## WHAT TO WORK ON
Could you give every record again, exactly as it reads?
EXERCISE MATERIAL Block Start
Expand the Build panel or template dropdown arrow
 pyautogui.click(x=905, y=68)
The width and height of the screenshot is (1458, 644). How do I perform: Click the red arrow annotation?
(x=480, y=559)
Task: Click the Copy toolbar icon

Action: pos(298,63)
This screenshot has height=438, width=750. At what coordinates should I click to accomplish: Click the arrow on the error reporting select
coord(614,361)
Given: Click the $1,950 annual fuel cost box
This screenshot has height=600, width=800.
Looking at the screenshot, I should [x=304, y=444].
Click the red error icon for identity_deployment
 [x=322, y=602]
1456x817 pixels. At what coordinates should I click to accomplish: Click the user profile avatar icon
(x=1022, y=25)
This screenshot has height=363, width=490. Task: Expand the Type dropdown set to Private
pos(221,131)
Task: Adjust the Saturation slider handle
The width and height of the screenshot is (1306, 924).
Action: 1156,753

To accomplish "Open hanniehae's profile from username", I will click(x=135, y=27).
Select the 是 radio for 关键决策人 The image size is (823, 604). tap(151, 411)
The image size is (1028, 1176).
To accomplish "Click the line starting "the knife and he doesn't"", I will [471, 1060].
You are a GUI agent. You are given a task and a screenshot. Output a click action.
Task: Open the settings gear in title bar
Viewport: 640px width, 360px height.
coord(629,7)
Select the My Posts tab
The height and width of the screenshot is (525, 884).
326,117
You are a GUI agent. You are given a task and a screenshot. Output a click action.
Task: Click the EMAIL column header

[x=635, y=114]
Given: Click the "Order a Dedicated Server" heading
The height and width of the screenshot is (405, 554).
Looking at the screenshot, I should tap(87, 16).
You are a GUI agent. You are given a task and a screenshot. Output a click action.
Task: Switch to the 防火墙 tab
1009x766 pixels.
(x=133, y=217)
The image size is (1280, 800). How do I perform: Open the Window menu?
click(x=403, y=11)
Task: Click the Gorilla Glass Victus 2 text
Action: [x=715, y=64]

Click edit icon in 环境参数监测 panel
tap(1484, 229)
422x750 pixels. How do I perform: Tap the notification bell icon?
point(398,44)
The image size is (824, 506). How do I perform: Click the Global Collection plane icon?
EXERCISE MATERIAL Block End
## ANSWER TO THE EXERCISE
Expand the Build panel or template dropdown arrow
 pyautogui.click(x=905, y=68)
The width and height of the screenshot is (1458, 644). How do I perform: Click the red arrow annotation?
(x=480, y=559)
Task: Click the Copy toolbar icon

Action: pos(298,63)
This screenshot has height=438, width=750. At what coordinates should I click to accomplish: Click the arrow on the error reporting select
coord(614,361)
Given: Click the $1,950 annual fuel cost box
This screenshot has height=600, width=800.
Looking at the screenshot, I should [x=304, y=444].
Click the red error icon for identity_deployment
 [x=322, y=602]
1456x817 pixels. At what coordinates should I click to accomplish: Click the user profile avatar icon
(x=1022, y=25)
This screenshot has height=363, width=490. Task: Expand the Type dropdown set to Private
pos(221,131)
Task: Adjust the Saturation slider handle
The width and height of the screenshot is (1306, 924).
Action: 1156,753

To accomplish "Open hanniehae's profile from username", I will click(x=135, y=27).
Select the 是 radio for 关键决策人 The image size is (823, 604). tap(151, 411)
The image size is (1028, 1176).
To accomplish "Click the line starting "the knife and he doesn't"", I will [471, 1060].
You are a GUI agent. You are given a task and a screenshot. Output a click action.
Task: Open the settings gear in title bar
Viewport: 640px width, 360px height.
coord(629,7)
Select the My Posts tab
The height and width of the screenshot is (525, 884).
326,117
You are a GUI agent. You are given a task and a screenshot. Output a click action.
Task: Click the EMAIL column header

[x=635, y=114]
Given: Click the "Order a Dedicated Server" heading
The height and width of the screenshot is (405, 554).
Looking at the screenshot, I should tap(87, 16).
You are a GUI agent. You are given a task and a screenshot. Output a click action.
Task: Switch to the 防火墙 tab
1009x766 pixels.
(x=133, y=217)
The image size is (1280, 800). How do I perform: Open the Window menu?
click(x=403, y=11)
Task: Click the Gorilla Glass Victus 2 text
Action: [x=715, y=64]

Click edit icon in 环境参数监测 panel
tap(1484, 229)
422x750 pixels. How do I perform: Tap the notification bell icon?
point(398,44)
The image size is (824, 506). How do I perform: Click the Global Collection plane icon?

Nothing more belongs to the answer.